For the briefest moment, she wondered what the fullness of his hands might feel like, but curbed the thoughts harshly, bewildered at her own reckless thinking.

So maybe Kay did have reason to be concerned after all.

“You shouldn’t do things like that. It was suicidal,” Jackson said, addressing the conflict on the beach. Though he chastised her, Ella couldn’t help but sense the slightest twinge of admiration and wanted to roll her eyes. It seemed like such a ROSE quality to admire such a thing.

“I wasn’t planning on killing him. I was aiming for a leg. He wouldn’t have pulled the trigger on us. He was frozen solid.”

“You underestimate what a nervous Kay is capable of,” Ella replied, feeling a cloth with a cool antiseptic trace along her throat. “You haven’t exactly been friendly. I know you’re still planning on dosing us with Amnesia.”

“A Strike in the memory is like an infection in the brain,” he started, as he packed her medical kit back in her bag.

“The ROSE treat it by staying in the present, but it doesn’t go away.

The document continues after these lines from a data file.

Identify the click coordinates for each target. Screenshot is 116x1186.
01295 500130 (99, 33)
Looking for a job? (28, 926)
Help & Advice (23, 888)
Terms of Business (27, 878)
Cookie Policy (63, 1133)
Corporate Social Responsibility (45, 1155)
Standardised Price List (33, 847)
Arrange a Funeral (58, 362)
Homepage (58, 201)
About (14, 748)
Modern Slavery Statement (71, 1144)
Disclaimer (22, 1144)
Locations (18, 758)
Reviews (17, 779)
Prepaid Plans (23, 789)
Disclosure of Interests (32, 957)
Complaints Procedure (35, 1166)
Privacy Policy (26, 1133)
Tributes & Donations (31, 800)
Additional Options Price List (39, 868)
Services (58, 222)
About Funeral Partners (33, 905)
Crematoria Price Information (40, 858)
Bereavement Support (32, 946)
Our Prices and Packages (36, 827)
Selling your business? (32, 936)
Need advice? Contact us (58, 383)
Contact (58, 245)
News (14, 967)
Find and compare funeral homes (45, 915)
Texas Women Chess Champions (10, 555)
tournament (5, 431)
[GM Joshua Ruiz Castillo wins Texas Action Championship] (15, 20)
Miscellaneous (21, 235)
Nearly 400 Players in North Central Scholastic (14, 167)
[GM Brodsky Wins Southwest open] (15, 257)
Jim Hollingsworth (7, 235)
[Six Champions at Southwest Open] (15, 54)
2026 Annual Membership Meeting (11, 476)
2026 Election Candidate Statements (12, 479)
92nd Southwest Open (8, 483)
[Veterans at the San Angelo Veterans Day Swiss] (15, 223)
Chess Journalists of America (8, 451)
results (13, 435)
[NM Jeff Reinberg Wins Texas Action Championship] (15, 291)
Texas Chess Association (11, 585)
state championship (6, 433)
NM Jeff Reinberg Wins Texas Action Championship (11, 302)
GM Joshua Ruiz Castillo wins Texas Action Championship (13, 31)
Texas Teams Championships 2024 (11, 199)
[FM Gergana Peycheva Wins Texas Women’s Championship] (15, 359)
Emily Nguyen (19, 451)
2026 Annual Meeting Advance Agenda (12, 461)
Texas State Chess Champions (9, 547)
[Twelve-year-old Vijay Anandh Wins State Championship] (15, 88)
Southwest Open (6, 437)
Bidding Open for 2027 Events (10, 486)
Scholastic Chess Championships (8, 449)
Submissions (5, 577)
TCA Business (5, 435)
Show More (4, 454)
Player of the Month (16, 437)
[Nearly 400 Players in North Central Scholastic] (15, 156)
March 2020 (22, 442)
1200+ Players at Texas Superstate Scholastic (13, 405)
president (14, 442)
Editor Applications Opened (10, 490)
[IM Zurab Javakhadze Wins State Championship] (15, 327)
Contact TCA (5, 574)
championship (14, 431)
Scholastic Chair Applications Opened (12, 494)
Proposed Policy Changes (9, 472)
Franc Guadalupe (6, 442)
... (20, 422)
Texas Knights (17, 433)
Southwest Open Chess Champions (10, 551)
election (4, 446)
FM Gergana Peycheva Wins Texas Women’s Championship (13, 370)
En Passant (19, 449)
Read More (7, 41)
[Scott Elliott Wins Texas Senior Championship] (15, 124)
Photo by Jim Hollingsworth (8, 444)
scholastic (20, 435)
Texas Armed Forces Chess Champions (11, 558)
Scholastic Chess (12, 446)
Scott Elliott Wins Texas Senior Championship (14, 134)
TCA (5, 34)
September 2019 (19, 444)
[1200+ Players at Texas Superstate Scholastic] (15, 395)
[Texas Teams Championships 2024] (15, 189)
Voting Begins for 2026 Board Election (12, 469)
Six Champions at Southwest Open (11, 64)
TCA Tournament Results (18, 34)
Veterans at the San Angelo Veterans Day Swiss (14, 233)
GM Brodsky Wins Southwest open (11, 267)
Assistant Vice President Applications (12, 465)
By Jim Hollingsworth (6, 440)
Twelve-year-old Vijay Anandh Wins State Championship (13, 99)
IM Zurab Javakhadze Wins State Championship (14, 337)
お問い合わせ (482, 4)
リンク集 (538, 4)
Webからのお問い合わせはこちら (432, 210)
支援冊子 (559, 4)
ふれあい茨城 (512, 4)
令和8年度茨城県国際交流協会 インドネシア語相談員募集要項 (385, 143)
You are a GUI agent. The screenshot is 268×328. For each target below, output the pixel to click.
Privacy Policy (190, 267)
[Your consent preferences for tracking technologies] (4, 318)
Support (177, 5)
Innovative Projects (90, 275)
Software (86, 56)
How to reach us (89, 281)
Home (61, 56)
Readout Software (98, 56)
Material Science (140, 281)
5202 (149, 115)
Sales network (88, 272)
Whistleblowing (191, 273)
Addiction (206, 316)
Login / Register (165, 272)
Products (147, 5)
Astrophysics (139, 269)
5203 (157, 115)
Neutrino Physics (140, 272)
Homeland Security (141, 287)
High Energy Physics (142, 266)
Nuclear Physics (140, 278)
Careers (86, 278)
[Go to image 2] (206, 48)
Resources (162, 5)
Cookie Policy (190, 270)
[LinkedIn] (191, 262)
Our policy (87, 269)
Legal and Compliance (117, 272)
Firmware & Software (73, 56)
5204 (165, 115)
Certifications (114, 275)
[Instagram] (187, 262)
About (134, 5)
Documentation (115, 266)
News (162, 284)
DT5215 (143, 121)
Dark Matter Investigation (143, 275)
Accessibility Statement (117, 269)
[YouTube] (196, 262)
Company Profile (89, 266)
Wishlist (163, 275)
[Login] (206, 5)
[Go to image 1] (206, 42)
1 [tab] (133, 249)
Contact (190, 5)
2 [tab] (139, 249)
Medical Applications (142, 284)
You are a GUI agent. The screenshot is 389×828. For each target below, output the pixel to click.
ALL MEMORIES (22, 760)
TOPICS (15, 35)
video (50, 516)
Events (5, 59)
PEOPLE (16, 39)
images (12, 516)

They’ll always be with you, living inside you, these things you hate, enshrining themselves in your past. Pushing you to take Amnesia isn’t just about the mission of the ROSE.

It’s also because I care,” as he spoke, he used the last of the drenched cloth to dab at her fingers.

She watched him move her hands in his, lingering in the slightest way that told her he missed touch, ached for it.

The lingering didn’t bother her. In sensing it, she almost wanted to pull his hands close, touch him in return.

“Based on your history, I’m starting to think you caring is pretty dangerous,” she said, feeling somewhat defensive and meaning it as an insult, but he smiled.

“I didn’t mean that as a compliment. I’m not sure in what world that could ever be a compliment.”

“I know,” he said, but his smile didn’t fade.

His eyes flickered to a scar on her upper shoulder from where Kay had cut her sleeve, something he’d likely noticed while changing her bandages.

The tissue clearly indicated that the scar was deep and wide, spanning far under her shirt.

The pale tissue wound down from her shoulder and over her left breast, spanning out to her ribs and stomach.

He didn’t comment on it.

Ella was relieved that Jackson likely had more than his share of scars. Jackson scolded her about her throat or arm, but she’d survived much worse.

You could give me Amnesia now if you wanted, she thought. Why not?

He still held the ends of her fingers, and she put the pieces together. It was almost endearing now that she realized, but she and Kay were his new team. As temporary as it was, he was delaying getting rid of it, delaying the dive into true loneliness.

“You’re a bit of a dreamer in secret, aren’t you?” he asked.

“What are you talking about?” she replied, struck by the assessment.